Hot Spots
1. Darling Range Regional Park: A Health Risk!
DEC’s Naturebase website makes much of its Healthy Parks: Healthy People program. It all sounds very fine, but in reality it’s just another spin job. We all know what a spin job is: the concealment of the real situation by a cloud of plausible verbiage. The regional park system is a typical example of spin. It all sounds such a good thing, but how does it square with reality?
The Darling Range Regional Park (DRRP) is supposed to provide a natural area for recreation. The DEC web site provides a lengthy list of the benefits to the community. It is also supposed to “protect biodiversity”, something that is taken by the community in general as an unquestioned good thing.
People living “among the gum trees” in the Perth Hills region no doubt support the DRRP because it means they can depend on the bush around them will stay that way, and not be developed into housing subdivisions. That’s fair enough, and it’s a very attractive place to live, but those same people do not have sufficient appreciation of the threat that the DRRP poses to their lives and property.
The basic problem is that DEC’s focus (and that of CALM before it) has always been on acquiring the real estate to incorporate into the regional park system. Their approach has been to get the land, lock it up and leave it, in line with their fundamentalist protectionist philosophy.
The DRRP is a good example of this. Virtually nothing has been done to manage it actively. The greatest failing has been to neglect fire management requirements.
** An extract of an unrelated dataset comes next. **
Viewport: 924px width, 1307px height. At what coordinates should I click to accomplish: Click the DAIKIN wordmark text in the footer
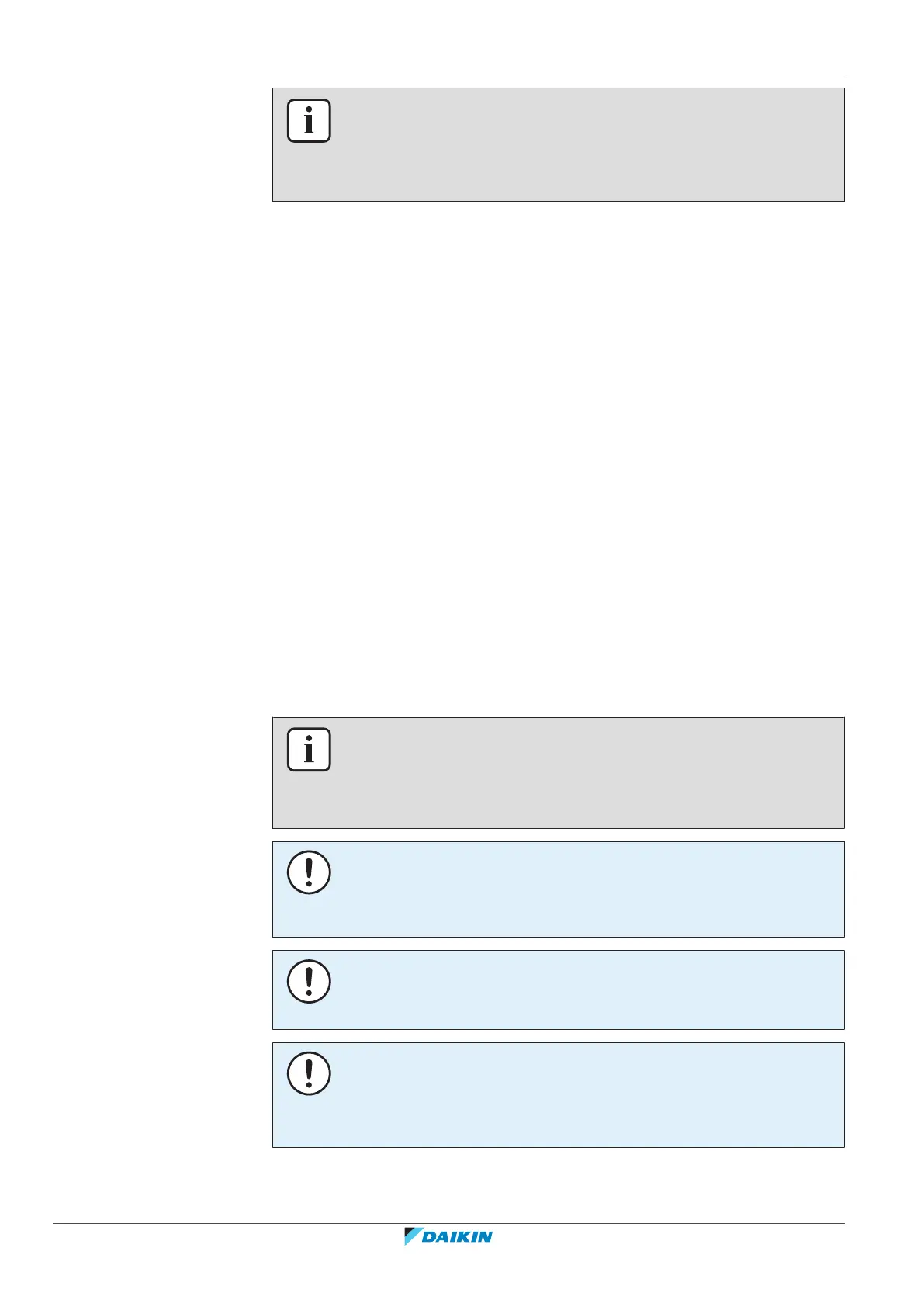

Large areas of the DRRP adjoining private land carry very heavy fuels, in the range 16-19 tonnes/ha of ground litter with frequent large patches of moribund shrub species that will flare in a wildfire. Ground litter of 8 tonnes/ha is sufficient to develop a crown fire. This ensures that if a wildfire starts under even moderately severe weather conditions, heavy property losses are inevitable. There are almost no firebreaks adjoining private land. Good examples are the bush along Ryecroft Road and at the southern end of Hardey Road in Glen Forrest.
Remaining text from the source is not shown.